Depuis une dizaine d’années, nos différents interlocuteurs parlent de ces jeunes sans les connaître. Depuis dix ans, lorsque nous présentons le projet et l’atelier, on nous demande s’ils sont drogués, alcooliques, s’ils ont le SIDA, s’il y a des prostitués. Tous les problèmes qu’on trouve actuellement dans les journaux sont attribués aux jeunes les plus pauvres. On mélange tout. Nous devons donc à chaque instant redéfinir ce que sont ces jeunes, quel est leur passé, quelles sont leurs expériences, ce qu’est un jeune qui ne sait ni lire ni écrire, la différence entre ne pas savoir lire et écrire et être illettré. Beaucoup de gens ne comprennent pas que quelqu’un ait été à l’école jusqu’à seize ans et en sorte sans savoir lire et écrire.

Il faut donc bien préciser qui sont les jeunes, les gens découvrent ainsi qu’ils ne sont pas si mauvais que ça…

Tout cela amène à s’exprimer, à entrer en relation, à négocier leur valeur. Ces conditions de relation, de dialogue, de contrat n’existent que très rarement lorsque les jeunes sont dans des stages de formation ou en entreprise ou ailleurs. Nous croyons que ce sont des conditions de la réussite. Il n’est pas évident que ces jeunes soient pris en Crédit-formation et il faut y faire attention. Lorsqu’on me parle de l’expérience de tel organisme qui a un taux de réussite de 90 % avec les jeunes en difficulté, je me rends vite compte s’il s’agit de jeunes pris au départ avec le niveau IV. Ils ne sont pas vraiment en difficulté, il n’y a pas d’illettrés.

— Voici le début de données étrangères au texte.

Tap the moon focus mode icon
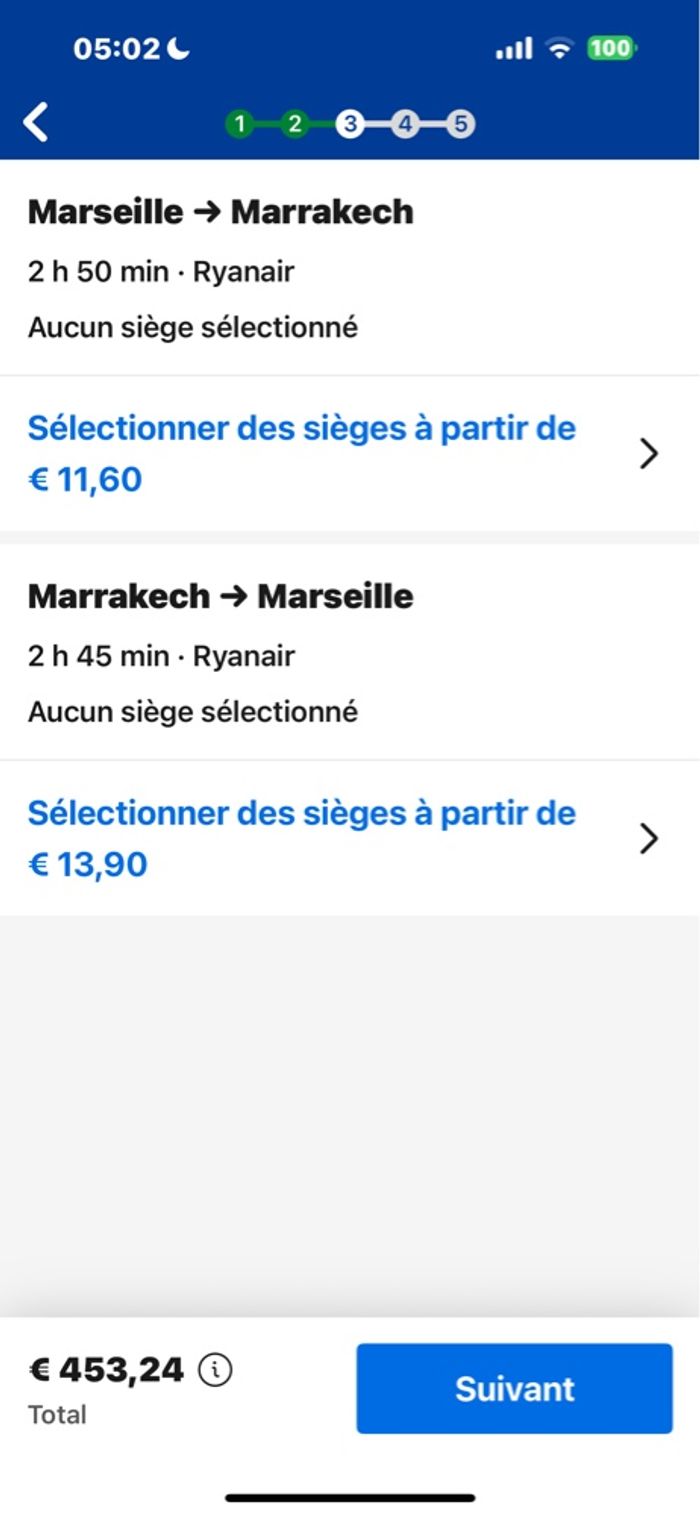The image size is (700, 1515). [180, 48]
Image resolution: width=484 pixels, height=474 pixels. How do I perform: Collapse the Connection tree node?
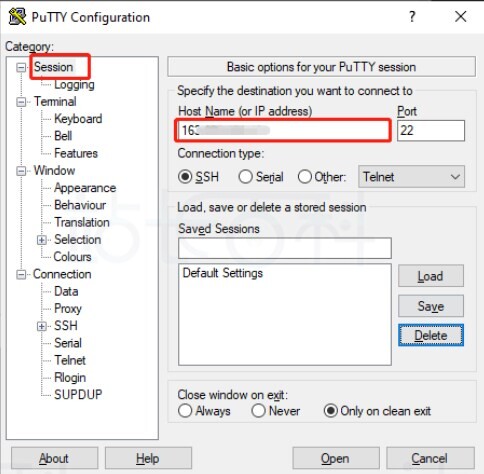tap(21, 274)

Il est important aussi que dans le système de formation ou d’apprentissage, il y ait quelqu’un de leur milieu qui leur montre qu’il est possible de réussir. L’effet d’exemple joue. Si le discours est tenu pour quelqu’un d’étranger, les jeunes vont penser qu’il a beau parler, ça ne changera rien. Si par contre, dans une famille en difficulté, l’un des enfants s’en sort, les autres vont venir, car ils verront que leur condamnation dans la misère n’est pas irréversible.

Claude Darreye

Claude Darreye, 53 ans, Frère des Ecoles Chrétiennes. Etudes de langues à l’université de Besançon, de Reading et d’Exeter (Angleterre), licence et maîtrise ès-lettres d’enseignement d’Anglais, DES de linguistique appliquée à l’enseignement des langues, a enseigné dans différents lycées de 1958 à 1979 : Istanbul, Beyrouth, Jérusalem, Bournemouth (Angleterre), Laon. Connaît le Mouvement ATD depuis 1978. Travaille à Reims avec des jeunes du Quart Monde depuis 1979, anime des stages d’insertion et d’alphabétisation depuis 1979, travaille comme formateur à Avenir Jeunes Reims depuis 1985 avec un autre Frère des Ecoles Chrétiennes et deux ouvriers qualifiés.